Only a slice of the listing below is wanted. Retype the lines from the one containing "Click green checkmark beside login name field" through the one containing "Screen dimensions: 1900x417", exactly, both ends included.

======== TASK INPUTS ========

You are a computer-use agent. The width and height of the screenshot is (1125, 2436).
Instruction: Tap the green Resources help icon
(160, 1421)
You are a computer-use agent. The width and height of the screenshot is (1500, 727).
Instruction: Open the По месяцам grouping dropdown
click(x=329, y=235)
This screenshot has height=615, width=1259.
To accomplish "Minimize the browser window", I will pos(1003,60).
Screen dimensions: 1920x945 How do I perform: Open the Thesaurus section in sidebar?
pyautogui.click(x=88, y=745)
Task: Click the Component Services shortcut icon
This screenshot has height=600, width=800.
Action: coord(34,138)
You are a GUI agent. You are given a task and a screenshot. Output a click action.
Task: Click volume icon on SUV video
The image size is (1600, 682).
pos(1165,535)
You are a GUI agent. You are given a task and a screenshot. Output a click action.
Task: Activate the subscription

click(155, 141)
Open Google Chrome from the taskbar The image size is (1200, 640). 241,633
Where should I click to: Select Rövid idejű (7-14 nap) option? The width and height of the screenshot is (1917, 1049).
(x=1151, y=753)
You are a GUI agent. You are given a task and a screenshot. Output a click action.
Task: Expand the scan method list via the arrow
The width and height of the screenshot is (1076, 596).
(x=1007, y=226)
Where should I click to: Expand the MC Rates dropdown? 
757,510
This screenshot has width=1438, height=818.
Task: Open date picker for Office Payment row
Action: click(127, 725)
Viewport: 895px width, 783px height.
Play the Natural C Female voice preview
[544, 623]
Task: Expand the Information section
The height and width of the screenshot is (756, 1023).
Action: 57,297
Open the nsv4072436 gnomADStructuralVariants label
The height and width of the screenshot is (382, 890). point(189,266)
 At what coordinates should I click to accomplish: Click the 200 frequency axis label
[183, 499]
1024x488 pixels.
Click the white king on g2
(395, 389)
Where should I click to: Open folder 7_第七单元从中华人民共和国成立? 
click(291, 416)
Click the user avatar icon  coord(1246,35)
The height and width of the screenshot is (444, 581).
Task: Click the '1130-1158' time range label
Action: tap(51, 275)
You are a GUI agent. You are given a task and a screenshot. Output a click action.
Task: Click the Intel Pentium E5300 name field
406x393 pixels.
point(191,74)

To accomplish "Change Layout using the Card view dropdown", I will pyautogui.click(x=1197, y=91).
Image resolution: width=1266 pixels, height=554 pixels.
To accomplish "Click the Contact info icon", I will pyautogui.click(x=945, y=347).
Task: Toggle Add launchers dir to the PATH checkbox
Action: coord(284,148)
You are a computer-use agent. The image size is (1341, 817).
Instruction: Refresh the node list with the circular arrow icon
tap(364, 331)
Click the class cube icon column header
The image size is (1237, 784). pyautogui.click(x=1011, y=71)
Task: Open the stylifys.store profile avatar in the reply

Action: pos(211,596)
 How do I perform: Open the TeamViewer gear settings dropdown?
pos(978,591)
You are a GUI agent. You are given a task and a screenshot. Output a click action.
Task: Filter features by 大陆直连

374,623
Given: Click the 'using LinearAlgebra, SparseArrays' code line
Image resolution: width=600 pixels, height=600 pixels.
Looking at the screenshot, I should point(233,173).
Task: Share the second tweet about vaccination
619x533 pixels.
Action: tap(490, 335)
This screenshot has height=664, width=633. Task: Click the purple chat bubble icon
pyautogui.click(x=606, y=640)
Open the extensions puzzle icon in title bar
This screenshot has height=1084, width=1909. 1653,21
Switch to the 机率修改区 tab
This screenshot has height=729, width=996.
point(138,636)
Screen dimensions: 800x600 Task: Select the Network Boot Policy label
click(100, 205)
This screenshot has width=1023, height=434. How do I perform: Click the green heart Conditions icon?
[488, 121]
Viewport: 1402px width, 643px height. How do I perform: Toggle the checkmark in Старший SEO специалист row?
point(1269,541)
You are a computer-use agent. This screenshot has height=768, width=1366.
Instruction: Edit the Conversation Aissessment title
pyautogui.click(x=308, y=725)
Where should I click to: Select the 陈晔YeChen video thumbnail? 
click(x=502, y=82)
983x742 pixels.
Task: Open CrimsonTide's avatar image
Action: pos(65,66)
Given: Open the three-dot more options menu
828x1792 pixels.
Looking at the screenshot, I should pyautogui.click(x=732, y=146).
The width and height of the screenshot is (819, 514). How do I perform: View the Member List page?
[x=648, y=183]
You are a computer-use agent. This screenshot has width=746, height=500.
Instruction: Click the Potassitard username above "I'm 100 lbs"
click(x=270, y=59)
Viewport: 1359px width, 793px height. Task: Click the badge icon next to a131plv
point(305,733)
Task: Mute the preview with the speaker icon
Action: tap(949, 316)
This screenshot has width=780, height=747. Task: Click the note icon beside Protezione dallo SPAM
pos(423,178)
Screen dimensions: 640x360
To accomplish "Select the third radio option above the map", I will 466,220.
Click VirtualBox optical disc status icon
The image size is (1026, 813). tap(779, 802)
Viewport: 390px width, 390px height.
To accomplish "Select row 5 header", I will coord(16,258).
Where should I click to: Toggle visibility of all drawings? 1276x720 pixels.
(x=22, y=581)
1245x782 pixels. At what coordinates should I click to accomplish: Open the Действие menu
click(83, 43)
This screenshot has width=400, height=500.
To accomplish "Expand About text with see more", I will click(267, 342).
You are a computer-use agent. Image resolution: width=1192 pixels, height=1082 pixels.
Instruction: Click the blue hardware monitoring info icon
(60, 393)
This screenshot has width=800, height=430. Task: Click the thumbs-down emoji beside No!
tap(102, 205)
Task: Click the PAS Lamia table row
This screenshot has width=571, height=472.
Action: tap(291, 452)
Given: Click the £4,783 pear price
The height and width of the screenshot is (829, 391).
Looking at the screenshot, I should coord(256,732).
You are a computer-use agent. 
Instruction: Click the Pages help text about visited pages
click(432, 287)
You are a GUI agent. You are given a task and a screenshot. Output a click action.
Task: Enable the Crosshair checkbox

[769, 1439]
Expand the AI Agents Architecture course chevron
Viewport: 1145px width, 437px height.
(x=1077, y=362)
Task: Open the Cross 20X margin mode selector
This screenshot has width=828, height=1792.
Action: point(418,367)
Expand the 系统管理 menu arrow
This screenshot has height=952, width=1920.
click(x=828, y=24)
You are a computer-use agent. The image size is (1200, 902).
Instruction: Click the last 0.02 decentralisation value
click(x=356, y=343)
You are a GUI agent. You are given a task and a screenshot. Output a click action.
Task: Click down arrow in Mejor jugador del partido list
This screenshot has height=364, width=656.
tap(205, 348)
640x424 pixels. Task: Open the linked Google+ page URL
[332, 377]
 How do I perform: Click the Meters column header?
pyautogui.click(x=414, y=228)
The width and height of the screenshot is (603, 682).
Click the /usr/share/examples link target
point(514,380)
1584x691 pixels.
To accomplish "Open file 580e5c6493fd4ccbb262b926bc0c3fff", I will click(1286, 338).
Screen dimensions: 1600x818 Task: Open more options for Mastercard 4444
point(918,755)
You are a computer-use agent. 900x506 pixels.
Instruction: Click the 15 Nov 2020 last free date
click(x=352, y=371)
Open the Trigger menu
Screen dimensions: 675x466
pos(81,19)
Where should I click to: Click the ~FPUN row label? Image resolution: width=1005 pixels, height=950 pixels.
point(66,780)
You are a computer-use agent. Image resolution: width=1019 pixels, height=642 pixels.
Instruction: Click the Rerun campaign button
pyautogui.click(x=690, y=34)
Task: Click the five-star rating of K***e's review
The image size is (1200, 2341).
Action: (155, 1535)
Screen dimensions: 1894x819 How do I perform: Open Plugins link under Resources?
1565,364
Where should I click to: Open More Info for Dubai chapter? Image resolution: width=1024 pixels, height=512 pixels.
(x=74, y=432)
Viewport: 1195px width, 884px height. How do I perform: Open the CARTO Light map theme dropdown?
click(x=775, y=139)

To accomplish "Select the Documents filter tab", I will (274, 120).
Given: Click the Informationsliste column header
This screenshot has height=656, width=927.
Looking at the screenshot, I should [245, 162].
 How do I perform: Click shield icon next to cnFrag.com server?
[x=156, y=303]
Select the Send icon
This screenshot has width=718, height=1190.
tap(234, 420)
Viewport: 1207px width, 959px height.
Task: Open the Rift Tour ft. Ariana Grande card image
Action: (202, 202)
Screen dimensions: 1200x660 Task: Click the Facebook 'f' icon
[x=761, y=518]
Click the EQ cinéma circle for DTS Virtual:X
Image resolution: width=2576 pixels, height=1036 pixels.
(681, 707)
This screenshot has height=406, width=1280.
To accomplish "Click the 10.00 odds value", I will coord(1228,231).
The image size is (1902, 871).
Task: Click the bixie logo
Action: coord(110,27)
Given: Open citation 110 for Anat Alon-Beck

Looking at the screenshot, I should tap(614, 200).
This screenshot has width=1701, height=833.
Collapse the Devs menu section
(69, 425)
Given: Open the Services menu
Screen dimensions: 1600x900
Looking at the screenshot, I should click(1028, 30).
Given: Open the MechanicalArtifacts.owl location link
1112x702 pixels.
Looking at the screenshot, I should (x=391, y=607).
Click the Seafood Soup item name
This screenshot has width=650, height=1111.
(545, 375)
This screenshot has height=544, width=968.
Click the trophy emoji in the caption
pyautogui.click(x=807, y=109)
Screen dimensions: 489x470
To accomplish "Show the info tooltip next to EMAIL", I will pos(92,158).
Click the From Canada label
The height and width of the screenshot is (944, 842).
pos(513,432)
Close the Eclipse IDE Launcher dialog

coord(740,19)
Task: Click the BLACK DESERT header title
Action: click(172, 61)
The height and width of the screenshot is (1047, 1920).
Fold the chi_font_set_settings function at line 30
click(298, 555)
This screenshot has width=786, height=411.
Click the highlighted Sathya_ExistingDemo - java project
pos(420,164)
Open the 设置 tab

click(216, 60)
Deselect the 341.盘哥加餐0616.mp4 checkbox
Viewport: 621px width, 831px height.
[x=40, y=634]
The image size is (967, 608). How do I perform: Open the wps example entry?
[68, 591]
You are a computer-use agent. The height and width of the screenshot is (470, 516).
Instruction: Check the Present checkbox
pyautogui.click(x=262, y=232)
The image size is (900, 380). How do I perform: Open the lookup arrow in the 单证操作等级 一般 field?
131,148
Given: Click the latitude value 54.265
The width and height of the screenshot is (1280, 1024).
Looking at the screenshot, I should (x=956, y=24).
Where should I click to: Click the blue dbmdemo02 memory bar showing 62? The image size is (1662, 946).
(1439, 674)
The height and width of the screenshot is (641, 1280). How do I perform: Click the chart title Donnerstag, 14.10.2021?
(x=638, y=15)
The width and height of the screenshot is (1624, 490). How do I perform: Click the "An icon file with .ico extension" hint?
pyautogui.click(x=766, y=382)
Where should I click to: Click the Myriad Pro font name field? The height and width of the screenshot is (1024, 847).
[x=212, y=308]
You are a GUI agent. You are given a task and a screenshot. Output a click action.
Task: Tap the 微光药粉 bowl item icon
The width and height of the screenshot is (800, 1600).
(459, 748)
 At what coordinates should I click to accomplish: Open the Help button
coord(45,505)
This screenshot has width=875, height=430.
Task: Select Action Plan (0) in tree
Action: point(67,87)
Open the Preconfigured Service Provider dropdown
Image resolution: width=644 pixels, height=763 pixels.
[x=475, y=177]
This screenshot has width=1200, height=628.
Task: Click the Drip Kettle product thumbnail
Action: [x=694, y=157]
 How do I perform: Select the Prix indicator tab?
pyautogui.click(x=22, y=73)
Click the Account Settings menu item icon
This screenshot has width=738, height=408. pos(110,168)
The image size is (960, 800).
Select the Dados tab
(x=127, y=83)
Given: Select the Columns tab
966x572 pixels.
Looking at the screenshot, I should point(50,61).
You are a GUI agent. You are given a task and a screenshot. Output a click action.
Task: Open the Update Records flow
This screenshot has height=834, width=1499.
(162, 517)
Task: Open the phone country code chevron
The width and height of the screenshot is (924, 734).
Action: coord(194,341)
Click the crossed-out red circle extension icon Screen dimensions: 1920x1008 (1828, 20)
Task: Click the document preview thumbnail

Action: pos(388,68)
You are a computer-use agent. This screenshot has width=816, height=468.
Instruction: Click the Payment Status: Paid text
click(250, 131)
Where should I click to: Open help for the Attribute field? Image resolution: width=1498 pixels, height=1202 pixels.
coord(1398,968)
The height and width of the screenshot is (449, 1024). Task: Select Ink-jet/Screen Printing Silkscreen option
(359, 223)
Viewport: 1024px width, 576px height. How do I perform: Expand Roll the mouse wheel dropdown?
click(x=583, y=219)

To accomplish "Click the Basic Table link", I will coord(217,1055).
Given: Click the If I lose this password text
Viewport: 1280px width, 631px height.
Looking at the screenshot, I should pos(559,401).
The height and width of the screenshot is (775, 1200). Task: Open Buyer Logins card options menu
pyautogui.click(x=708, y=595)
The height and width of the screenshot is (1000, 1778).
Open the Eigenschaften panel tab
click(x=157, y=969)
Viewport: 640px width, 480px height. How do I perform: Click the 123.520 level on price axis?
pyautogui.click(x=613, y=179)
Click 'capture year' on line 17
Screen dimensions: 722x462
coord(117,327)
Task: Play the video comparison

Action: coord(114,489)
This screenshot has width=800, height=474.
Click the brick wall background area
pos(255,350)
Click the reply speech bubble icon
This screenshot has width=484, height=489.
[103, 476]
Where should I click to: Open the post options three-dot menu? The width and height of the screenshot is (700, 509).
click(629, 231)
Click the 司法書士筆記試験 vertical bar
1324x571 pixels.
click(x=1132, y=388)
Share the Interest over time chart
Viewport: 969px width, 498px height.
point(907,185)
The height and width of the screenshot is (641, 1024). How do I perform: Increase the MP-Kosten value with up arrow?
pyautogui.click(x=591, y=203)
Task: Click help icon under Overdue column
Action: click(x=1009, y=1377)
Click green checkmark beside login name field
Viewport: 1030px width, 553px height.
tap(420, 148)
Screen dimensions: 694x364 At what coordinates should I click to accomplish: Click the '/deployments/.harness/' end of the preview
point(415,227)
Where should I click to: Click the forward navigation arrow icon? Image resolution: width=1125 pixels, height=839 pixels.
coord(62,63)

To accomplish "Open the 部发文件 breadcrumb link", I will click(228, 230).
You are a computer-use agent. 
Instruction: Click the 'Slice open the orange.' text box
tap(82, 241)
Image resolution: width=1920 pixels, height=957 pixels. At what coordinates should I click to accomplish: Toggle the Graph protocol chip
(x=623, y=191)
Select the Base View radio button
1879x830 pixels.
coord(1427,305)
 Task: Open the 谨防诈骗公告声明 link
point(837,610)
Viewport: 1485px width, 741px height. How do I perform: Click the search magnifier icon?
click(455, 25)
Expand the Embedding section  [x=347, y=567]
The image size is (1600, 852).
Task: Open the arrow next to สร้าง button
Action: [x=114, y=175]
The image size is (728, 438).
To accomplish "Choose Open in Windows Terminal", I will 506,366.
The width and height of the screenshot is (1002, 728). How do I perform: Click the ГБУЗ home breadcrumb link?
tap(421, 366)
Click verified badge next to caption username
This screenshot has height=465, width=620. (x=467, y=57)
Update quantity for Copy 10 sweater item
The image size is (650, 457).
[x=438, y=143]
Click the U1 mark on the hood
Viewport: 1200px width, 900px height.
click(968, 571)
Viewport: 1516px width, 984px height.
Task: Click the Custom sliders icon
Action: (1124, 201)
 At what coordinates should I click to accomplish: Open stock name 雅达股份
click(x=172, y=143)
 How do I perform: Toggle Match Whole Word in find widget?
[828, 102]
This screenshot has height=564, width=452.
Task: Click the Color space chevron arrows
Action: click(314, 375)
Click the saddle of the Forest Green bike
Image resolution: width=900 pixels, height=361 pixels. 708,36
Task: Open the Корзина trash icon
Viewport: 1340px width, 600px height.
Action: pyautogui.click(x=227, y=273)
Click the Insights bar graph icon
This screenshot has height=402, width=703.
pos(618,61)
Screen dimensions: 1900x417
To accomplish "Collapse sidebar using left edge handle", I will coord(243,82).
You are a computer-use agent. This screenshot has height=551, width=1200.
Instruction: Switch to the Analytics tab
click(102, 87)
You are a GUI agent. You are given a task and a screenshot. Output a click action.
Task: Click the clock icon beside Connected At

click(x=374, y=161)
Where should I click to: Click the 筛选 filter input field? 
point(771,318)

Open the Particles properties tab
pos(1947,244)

========

> _TASK RESPONSE_
Click green checkmark beside login name field
Viewport: 1030px width, 553px height.
tap(420, 148)
Screen dimensions: 694x364 At what coordinates should I click to accomplish: Click the '/deployments/.harness/' end of the preview
point(415,227)
Where should I click to: Click the forward navigation arrow icon? Image resolution: width=1125 pixels, height=839 pixels.
coord(62,63)

To accomplish "Open the 部发文件 breadcrumb link", I will click(228, 230).
You are a computer-use agent. 
Instruction: Click the 'Slice open the orange.' text box
tap(82, 241)
Image resolution: width=1920 pixels, height=957 pixels. At what coordinates should I click to accomplish: Toggle the Graph protocol chip
(x=623, y=191)
Select the Base View radio button
1879x830 pixels.
coord(1427,305)
 Task: Open the 谨防诈骗公告声明 link
point(837,610)
Viewport: 1485px width, 741px height. How do I perform: Click the search magnifier icon?
click(455, 25)
Expand the Embedding section  [x=347, y=567]
The image size is (1600, 852).
Task: Open the arrow next to สร้าง button
Action: [x=114, y=175]
The image size is (728, 438).
To accomplish "Choose Open in Windows Terminal", I will 506,366.
The width and height of the screenshot is (1002, 728). How do I perform: Click the ГБУЗ home breadcrumb link?
tap(421, 366)
Click verified badge next to caption username
This screenshot has height=465, width=620. (x=467, y=57)
Update quantity for Copy 10 sweater item
The image size is (650, 457).
[x=438, y=143]
Click the U1 mark on the hood
Viewport: 1200px width, 900px height.
click(968, 571)
Viewport: 1516px width, 984px height.
Task: Click the Custom sliders icon
Action: (1124, 201)
 At what coordinates should I click to accomplish: Open stock name 雅达股份
click(x=172, y=143)
 How do I perform: Toggle Match Whole Word in find widget?
[828, 102]
This screenshot has height=564, width=452.
Task: Click the Color space chevron arrows
Action: click(314, 375)
Click the saddle of the Forest Green bike
Image resolution: width=900 pixels, height=361 pixels. 708,36
Task: Open the Корзина trash icon
Viewport: 1340px width, 600px height.
Action: pyautogui.click(x=227, y=273)
Click the Insights bar graph icon
This screenshot has height=402, width=703.
pos(618,61)
Screen dimensions: 1900x417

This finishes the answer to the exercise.